Start of EXCERPTED TEXT
When dealing with such people, you can simply resort to the easiest way out: the old "both sides are wrong in every way, the answer is somewhere in the middle" argument. While this definitely isn't the worst stance, it's also wrong in many ways. It's hard to admit, but even those pathetic rants written by blithering fanboys might have SOME truth to them under all that self-righteous nerd rage. There's one thing you just can't deny: by and large, both types of games contain certain recurring themes and gameplay styles which might be enough to put certain people off. And if you're not a complete douche about it, that's really nothing to be ashamed of: it really depends on what you personally want from gaming.

There has been a distinct difference between Japanese games and their spiritual Western equivalents, especially during the last three console generations. While most Western games attempt to simulate certain real life activities which might seem out of reach for most of the gaming public (from sports to playing a musical instrument), Asian ones tend to throw any attempts at realism out the window in favor of an over the top, often ridiculous and inherently unrealistic experience that simply wouldn't work in real life.

As a way to prove this point, I chose to compare a distinctively Japanese game to its popular Western equivalent. Namely, I'm comparing the Guitar Hero franchise to the semi-obscure rhythm game Gitaroo Man from iNiS. Those of you who have played iNiS' Ouendan/Elite Beat Agents series probably know where I'm going with this right now. Both games are based around the same simple main concept: a guitar-based rhythm game. Guitar Hero just screams modern Western game design philosophy: It tries its best to simulate the experience of playing a real guitar in a believable environment, right down to giving the player a guitar-shaped plastic controller.
End of EXCERPTED TEXT
## REQUEST 1:
Repeat the portion of the passage on Japanese and Western games from "As a way to" up to and including "guitar-shaped plastic controller.", word for word.
## REQUEST 2:
Arrange the lines of the listing as a numbered list, from the line with "Screen dimensions: 997x750" up to and including the line with "(x=714, y=257)", leaving out any blank lines.
The passage on Japanese and Western games and the listing have no connection to each other.
Start of EXTRACTED DATA
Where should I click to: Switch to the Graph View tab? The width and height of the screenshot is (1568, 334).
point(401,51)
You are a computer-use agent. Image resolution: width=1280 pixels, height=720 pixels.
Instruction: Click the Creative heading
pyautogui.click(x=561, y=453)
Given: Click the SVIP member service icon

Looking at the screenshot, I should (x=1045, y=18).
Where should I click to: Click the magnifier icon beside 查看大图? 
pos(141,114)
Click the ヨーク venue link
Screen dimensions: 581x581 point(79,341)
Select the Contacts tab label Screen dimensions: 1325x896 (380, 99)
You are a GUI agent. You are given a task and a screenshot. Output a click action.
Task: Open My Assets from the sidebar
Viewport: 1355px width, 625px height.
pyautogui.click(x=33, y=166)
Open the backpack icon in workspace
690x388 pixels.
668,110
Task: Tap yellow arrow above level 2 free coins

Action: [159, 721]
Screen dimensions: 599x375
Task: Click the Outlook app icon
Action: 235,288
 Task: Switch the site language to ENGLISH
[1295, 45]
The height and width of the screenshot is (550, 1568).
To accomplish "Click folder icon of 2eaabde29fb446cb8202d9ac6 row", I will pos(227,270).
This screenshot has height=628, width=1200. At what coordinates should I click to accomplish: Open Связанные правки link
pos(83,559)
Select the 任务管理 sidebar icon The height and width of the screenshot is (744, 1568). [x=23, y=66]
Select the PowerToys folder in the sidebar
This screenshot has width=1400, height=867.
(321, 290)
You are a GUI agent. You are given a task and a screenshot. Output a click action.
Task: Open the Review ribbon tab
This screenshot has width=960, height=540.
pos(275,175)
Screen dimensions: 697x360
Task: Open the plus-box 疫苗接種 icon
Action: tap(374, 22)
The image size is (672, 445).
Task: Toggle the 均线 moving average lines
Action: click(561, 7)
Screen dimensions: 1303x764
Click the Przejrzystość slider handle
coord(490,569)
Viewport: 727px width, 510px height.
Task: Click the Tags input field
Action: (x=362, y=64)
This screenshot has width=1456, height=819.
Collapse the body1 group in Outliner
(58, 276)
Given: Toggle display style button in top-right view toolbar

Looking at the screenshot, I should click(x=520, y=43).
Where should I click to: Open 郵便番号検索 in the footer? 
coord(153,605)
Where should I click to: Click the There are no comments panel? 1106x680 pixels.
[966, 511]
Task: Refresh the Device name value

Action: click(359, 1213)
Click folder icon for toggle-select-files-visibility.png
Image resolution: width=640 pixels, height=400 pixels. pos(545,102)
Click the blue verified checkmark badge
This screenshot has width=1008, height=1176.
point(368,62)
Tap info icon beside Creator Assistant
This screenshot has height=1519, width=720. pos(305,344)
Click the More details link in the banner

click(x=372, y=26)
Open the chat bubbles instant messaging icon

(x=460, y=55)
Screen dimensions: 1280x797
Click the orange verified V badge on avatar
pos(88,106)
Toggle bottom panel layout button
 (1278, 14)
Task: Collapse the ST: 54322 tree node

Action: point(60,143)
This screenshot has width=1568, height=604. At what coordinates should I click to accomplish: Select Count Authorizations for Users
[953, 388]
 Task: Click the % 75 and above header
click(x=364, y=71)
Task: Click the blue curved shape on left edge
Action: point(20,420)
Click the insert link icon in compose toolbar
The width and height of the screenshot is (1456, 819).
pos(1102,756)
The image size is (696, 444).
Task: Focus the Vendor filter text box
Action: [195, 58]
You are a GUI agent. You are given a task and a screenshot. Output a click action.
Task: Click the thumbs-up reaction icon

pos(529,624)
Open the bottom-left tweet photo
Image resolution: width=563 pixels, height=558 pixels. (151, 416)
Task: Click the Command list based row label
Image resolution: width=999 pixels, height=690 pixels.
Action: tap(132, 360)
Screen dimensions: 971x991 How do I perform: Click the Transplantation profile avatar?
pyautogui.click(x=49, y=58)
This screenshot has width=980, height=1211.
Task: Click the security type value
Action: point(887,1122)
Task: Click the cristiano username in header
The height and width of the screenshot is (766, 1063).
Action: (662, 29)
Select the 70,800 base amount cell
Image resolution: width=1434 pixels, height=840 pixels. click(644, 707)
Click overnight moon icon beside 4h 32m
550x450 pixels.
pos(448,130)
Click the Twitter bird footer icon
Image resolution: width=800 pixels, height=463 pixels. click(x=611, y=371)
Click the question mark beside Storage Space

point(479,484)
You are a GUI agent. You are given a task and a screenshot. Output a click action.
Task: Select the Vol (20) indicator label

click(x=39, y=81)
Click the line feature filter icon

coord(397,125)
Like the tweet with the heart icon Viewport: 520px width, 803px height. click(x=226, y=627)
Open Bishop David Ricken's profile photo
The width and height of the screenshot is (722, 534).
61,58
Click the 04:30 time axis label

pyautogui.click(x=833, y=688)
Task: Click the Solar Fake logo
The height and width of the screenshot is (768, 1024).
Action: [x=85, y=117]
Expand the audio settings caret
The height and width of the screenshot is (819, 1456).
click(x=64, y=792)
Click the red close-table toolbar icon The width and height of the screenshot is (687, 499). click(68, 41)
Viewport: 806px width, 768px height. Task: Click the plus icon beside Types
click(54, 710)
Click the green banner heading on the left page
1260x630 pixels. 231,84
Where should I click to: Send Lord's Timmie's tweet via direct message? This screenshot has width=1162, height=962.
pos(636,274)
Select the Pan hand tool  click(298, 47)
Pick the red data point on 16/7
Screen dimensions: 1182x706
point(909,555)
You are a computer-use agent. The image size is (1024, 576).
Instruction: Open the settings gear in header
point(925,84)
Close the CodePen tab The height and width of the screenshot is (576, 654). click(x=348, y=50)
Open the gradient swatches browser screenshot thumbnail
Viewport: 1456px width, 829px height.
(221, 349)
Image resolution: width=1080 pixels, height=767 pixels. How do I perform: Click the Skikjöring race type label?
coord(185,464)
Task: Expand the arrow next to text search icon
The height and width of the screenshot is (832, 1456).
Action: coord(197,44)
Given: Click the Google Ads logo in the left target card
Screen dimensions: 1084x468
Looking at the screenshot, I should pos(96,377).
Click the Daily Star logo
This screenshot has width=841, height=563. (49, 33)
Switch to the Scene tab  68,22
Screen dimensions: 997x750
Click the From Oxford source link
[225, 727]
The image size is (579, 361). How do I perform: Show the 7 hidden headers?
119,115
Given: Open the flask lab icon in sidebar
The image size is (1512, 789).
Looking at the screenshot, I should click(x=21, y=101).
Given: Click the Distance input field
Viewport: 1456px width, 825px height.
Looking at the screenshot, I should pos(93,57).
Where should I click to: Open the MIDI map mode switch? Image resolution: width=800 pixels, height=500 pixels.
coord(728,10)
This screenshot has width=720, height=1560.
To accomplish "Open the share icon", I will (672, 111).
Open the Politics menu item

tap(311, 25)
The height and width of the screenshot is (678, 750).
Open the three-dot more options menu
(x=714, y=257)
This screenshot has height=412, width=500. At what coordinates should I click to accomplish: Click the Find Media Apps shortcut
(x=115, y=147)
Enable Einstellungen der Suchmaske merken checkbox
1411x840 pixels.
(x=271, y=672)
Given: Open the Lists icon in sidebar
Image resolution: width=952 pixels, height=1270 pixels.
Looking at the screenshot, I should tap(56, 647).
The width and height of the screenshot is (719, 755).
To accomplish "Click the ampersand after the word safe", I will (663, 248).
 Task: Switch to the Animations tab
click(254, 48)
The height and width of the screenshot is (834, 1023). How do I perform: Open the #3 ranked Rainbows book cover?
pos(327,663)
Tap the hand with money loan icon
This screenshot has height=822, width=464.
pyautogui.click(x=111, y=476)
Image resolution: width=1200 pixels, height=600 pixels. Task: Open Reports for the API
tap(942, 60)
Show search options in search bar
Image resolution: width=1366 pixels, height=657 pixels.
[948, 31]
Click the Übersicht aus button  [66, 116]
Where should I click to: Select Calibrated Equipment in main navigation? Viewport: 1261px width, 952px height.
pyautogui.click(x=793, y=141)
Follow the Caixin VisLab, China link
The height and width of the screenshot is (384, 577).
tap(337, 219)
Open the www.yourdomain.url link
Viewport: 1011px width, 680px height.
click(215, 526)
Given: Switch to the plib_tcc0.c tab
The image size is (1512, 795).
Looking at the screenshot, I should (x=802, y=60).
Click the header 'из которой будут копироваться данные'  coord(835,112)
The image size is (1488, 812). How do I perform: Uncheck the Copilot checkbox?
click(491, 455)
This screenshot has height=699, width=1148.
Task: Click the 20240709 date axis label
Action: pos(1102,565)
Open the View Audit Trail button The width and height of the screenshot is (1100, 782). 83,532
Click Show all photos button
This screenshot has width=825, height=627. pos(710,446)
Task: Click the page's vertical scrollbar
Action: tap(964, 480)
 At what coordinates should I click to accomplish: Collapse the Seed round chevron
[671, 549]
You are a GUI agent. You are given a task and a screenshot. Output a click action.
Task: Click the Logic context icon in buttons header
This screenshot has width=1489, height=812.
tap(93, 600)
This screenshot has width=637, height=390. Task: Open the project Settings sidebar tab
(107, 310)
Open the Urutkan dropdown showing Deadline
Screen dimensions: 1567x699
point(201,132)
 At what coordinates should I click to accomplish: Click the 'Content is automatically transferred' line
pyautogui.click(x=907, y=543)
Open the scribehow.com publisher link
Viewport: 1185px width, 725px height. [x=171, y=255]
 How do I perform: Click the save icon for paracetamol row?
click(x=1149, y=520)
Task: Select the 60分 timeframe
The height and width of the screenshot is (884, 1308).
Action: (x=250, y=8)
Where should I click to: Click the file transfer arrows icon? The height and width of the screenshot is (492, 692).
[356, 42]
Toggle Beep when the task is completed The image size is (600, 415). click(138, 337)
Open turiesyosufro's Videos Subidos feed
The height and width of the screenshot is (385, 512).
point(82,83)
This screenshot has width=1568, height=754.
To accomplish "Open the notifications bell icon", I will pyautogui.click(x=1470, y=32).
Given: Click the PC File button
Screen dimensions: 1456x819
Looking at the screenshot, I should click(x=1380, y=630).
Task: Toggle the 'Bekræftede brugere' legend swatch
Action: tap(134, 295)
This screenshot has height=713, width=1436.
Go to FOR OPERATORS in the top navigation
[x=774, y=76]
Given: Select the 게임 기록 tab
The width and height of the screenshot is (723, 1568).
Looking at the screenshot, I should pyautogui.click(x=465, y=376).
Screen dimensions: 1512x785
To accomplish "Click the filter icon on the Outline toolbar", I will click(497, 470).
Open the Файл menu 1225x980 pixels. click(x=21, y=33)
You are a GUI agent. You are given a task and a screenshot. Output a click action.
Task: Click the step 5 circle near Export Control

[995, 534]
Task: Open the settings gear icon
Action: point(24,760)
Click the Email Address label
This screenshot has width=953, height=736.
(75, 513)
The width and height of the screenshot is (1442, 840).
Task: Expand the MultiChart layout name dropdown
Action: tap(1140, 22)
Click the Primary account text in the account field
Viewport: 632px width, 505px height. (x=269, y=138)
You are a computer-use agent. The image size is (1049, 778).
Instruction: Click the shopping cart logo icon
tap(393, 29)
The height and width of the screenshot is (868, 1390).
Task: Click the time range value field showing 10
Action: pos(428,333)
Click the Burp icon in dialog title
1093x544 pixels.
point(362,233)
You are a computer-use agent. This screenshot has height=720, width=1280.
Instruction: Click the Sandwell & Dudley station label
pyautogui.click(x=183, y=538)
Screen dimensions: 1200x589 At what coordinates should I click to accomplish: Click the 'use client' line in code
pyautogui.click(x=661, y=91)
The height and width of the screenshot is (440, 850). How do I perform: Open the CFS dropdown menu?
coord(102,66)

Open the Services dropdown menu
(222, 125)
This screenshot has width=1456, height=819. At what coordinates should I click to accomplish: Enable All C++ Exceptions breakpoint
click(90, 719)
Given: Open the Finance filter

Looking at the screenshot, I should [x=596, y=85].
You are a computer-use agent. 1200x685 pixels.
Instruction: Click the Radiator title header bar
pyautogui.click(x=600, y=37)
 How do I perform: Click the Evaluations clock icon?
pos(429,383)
End of EXTRACTED DATA
## FULL SOLUTION 1:
As a way to prove this point, I chose to compare a distinctively Japanese game to its popular Western equivalent. Namely, I'm comparing the Guitar Hero franchise to the semi-obscure rhythm game Gitaroo Man from iNiS. Those of you who have played iNiS' Ouendan/Elite Beat Agents series probably know where I'm going with this right now. Both games are based around the same simple main concept: a guitar-based rhythm game. Guitar Hero just screams modern Western game design philosophy: It tries its best to simulate the experience of playing a real guitar in a believable environment, right down to giving the player a guitar-shaped plastic controller.

## FULL SOLUTION 2:
1. Screen dimensions: 997x750
2. Click the From Oxford source link
3. [225, 727]
4. The image size is (579, 361). How do I perform: Show the 7 hidden headers?
5. 119,115
6. Given: Open the flask lab icon in sidebar
7. The image size is (1512, 789).
8. Looking at the screenshot, I should click(x=21, y=101).
9. Given: Click the Distance input field
10. Viewport: 1456px width, 825px height.
11. Looking at the screenshot, I should pos(93,57).
12. Where should I click to: Open the MIDI map mode switch? Image resolution: width=800 pixels, height=500 pixels.
13. coord(728,10)
14. This screenshot has width=720, height=1560.
15. To accomplish "Open the share icon", I will (672, 111).
16. Open the Politics menu item
17. tap(311, 25)
18. The height and width of the screenshot is (678, 750).
19. Open the three-dot more options menu
20. (x=714, y=257)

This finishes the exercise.